A page of the Times popped into Mina’s head. She’d read the article over breakfast and peered as hard as she could at the few small pictures that went with it.

“There’s an exhibition at the British Museum,” she said. “Art from India. Some of it’s thousands of years old—which might be less impressive for you, I suppose,” she added, “but there are some really wonderful paintings, they say, and some statues that—”

“Art,” said Colin, laughing and sighing at the same time. “Ancient art. I should have known.”

“Should have known what?”

“It’s as bad as taking Stephen out on the town.”

“Well, if you don’t want to—”

“No, no, I did promise. And I’ll enjoy myself, too. I’m not a complete Philistine. See, you’ll be having a good influence on me.”

“I doubt any woman can say that,” said Mina. “Give me a few minutes to change my dress, will you?”

“I wouldn’t have been rude enough to suggest it, but I do think it’d be a good idea. You’ve most of a book cover on your collar, too,” said Colin.

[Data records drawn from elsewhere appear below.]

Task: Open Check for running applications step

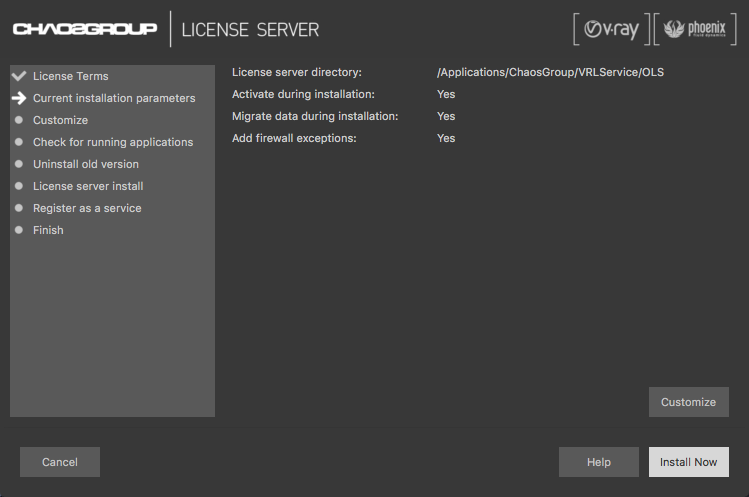Action: click(112, 142)
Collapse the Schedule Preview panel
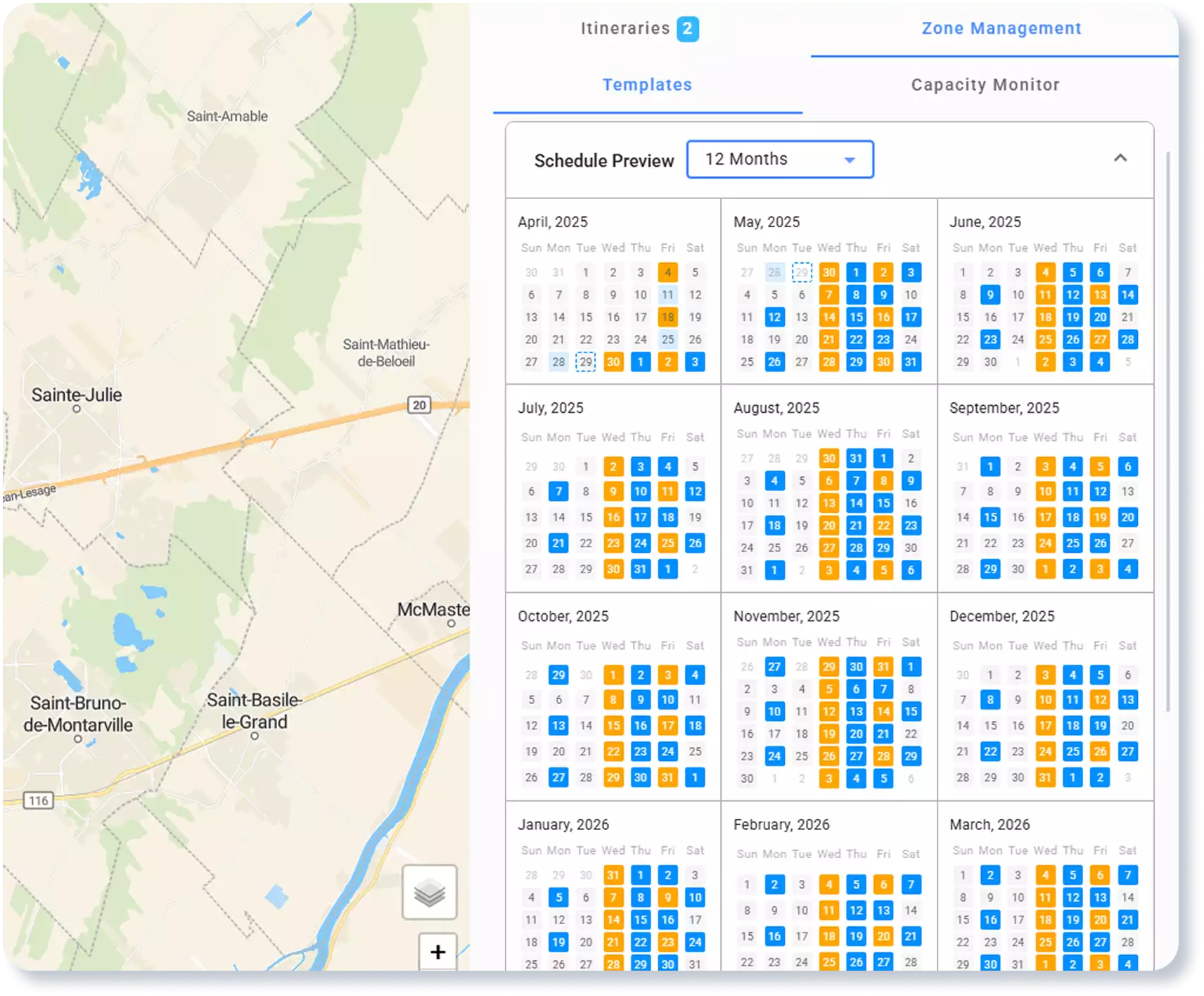 point(1120,158)
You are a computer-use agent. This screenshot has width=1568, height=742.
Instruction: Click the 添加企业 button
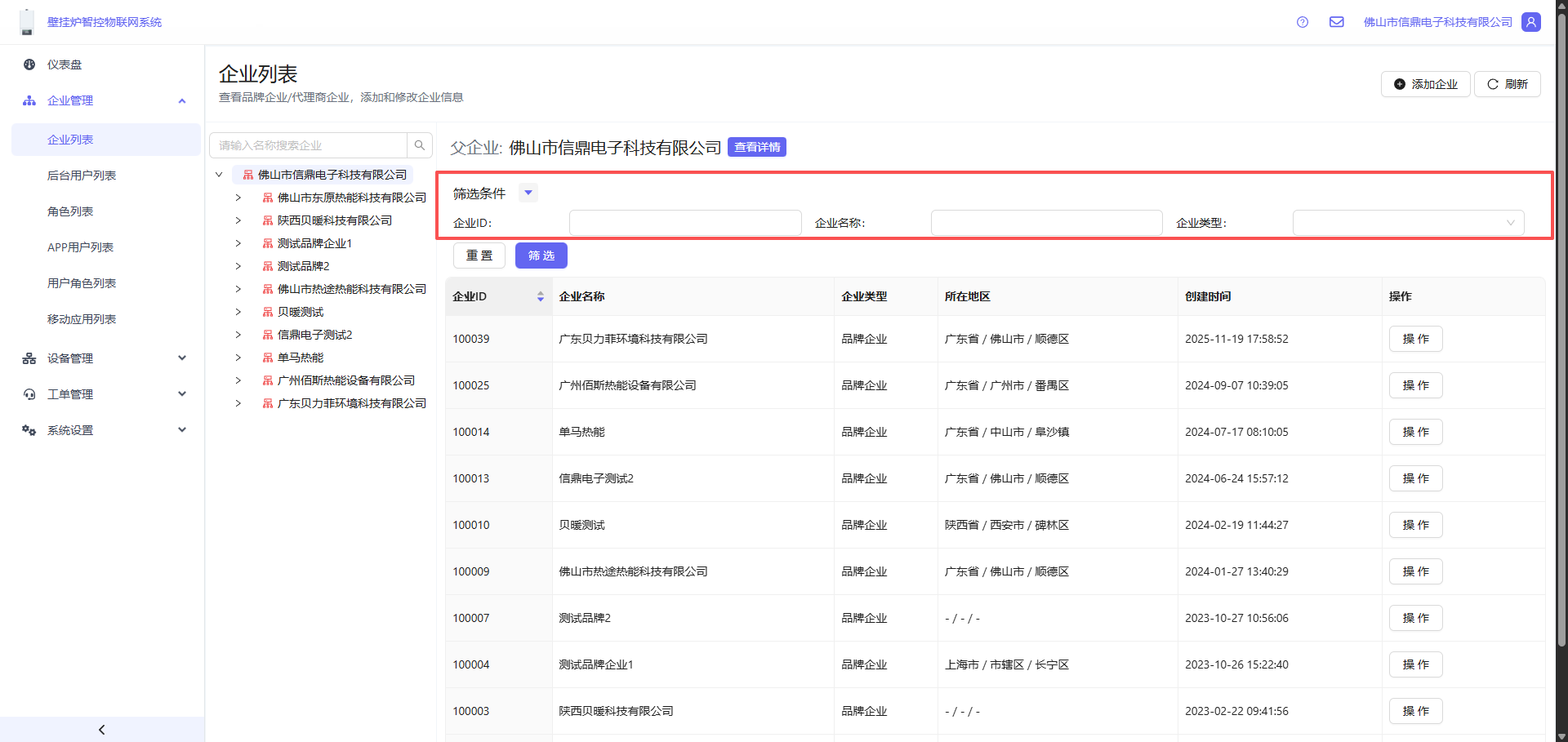coord(1425,84)
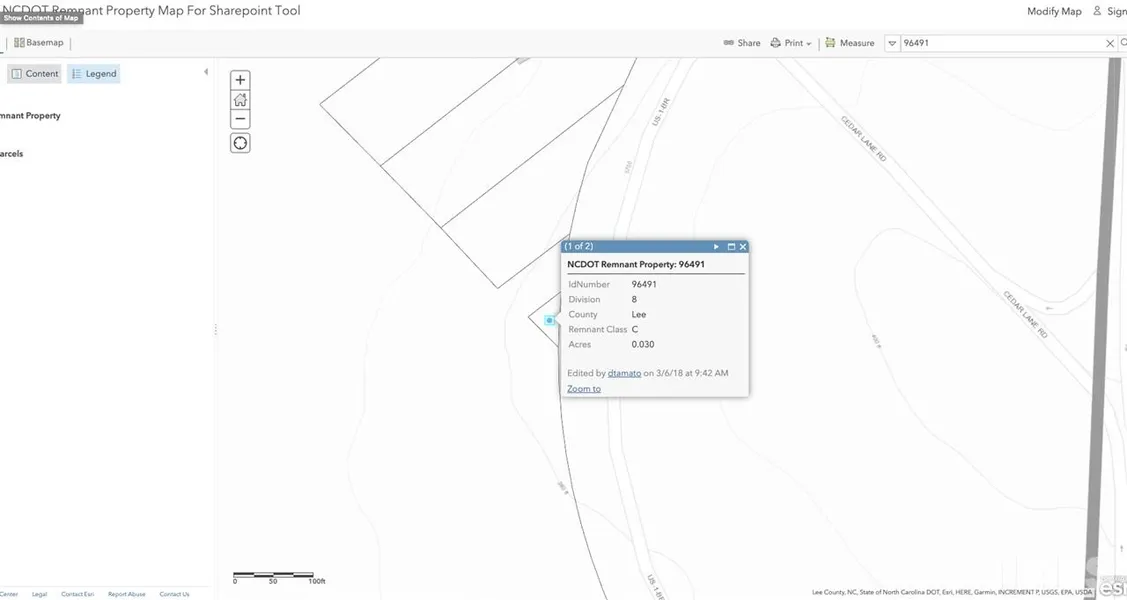
Task: Open the search source dropdown arrow
Action: [892, 43]
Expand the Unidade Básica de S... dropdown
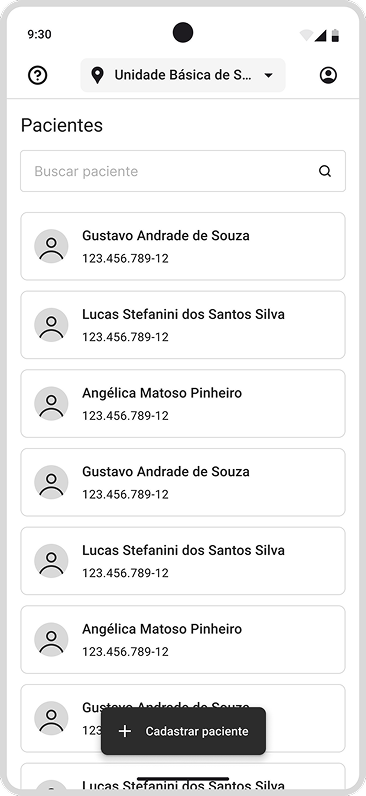This screenshot has width=366, height=796. coord(183,76)
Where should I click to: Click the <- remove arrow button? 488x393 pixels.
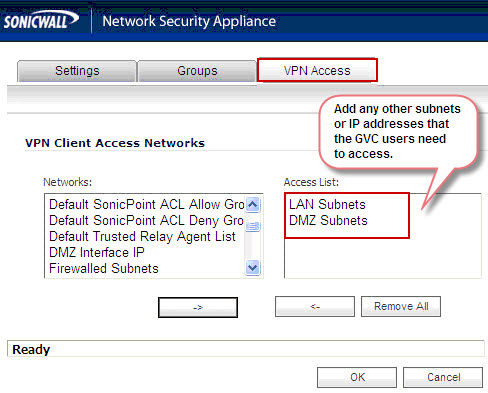[x=315, y=306]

“Thank you.” Mina plucked the scrap of desiccated leather off her blouse and headed up to her room.

Her wardrobe was such as to spare her any moment of indecision. After washing her face and hands, she put on her best dress, the violet cotton she wore when she dressed for dinner. At least it would be more appropriate for the museum. Mina brushed her hair quickly, put it up again, then pinned on her best hat and peered into the small mirror.

Allowing herself a moment of vanity, she admitted that she looked rather nice. More to the point, she looked respectable. Respectability was really what mattered on this excursion, but despite the dreams and the case of nerves she’d been carrying around all day, her eyes were bright and her cheeks were flushed. Before she pulled the self-indulgent part of her mind up sharply, she thought that it was a pity nobody would be around to notice.